以FemaleLiver-Data为例
#设置工作目录
setwd("D:/Desktop/WGCNA/FemaleLiver-Data/")
#加载包
library(WGCNA)
library(data.table)
library(stringr)
library(openxlsx)
allowWGCNAThreads()
options(stringsAsFactors = FALSE)
1.数据准备
#读取表达数据
femData <- read.csv("LiverFemale3600.csv")

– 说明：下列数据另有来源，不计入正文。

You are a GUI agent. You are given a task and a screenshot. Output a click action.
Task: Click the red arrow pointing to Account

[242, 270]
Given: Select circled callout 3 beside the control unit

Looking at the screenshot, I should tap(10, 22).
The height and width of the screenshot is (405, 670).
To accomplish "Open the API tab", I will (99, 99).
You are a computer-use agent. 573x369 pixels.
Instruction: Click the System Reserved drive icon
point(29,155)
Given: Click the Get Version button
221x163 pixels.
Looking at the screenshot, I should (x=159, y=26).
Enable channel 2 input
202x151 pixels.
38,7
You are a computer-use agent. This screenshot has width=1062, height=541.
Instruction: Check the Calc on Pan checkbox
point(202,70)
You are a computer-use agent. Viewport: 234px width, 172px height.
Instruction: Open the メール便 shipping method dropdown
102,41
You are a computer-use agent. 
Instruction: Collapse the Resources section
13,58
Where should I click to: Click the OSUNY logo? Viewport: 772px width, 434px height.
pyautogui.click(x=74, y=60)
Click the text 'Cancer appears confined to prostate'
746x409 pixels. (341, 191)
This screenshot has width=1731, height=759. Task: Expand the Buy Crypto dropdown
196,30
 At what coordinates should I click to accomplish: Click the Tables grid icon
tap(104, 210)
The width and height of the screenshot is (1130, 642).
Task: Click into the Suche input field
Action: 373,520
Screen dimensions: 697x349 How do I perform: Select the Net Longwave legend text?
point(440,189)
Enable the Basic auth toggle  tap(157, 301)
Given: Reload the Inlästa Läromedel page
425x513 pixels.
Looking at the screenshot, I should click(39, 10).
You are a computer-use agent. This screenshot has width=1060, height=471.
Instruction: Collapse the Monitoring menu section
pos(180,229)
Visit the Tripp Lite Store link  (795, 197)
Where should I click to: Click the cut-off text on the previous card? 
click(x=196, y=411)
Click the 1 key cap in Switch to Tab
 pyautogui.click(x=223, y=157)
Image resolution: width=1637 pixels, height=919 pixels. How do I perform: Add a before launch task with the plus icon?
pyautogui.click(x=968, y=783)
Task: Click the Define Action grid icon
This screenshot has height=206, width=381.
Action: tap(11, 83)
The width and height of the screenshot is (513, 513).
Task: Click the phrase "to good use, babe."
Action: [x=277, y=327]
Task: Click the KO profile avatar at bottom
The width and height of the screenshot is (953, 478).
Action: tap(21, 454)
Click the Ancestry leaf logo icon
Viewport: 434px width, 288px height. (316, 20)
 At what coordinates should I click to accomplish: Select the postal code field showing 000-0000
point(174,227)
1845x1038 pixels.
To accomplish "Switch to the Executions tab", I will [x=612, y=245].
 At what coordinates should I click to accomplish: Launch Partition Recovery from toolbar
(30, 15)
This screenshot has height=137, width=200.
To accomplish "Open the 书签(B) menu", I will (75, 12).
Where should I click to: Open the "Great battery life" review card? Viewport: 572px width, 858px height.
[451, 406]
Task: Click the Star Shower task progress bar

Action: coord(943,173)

datExpr0 = as.data.frame(t(femData[, -c(1:8)]));
names(datExpr0) = femData$substanceBXH;
rownames(datExpr0) = names(femData)[-c(1:8)];
#检查数据
gsg = goodSamplesGenes(datExpr0, verbose = 3);
if (!gsg$allOK)
{
# Optionally, print the gene and sample names that were removed:
if (sum(!gsg$goodGenes)>0)
printFlush(paste("Removing genes:", paste(names(datExpr0)[!gsg$goodGenes], collapse = ", ")));
if (sum(!gsg$goodSamples)>0)
printFlush(paste("Removing samples:", paste(rownames(datExpr0)[!gsg$goodSamples], collapse = ", ")));
# Remove the offending genes and samples from the data:
datExpr0 = datExpr0[gsg$goodSamples, gsg$goodGenes]
}
#构建样本距离树
sampleTree = hclust(dist(datExpr0), method = "average");
#样本聚类图,查看是否有离群点
pdf(file = "sampleClustering.pdf", width = 12, height = 9);
par(cex = 0.6);
par(mar = c(0,4,2,0))
plot(sampleTree, main = "Sample clustering to detect outliers", sub="", xlab="", cex.lab = 1.5,
cex.axis = 1.5, cex.main = 2)
abline(h = 15, col = "red");
dev.off();
Sample clustering to detect outliers
# Determine cluster under the line
clust = cutreeStatic(sampleTree, cutHeight = 15, minSize = 10)
table(clust)
# clust 1 contains the samples we want to keep.
keepSamples = (clust==1)
datExpr = datExpr0[keepSamples, ]
nGenes = ncol(datExpr)
nSamples = nrow(datExpr)
#读取性状数据
traitData = read.csv("ClinicalTraits.csv");
dim(traitData)
names(traitData)
# remove columns that hold information we do not need.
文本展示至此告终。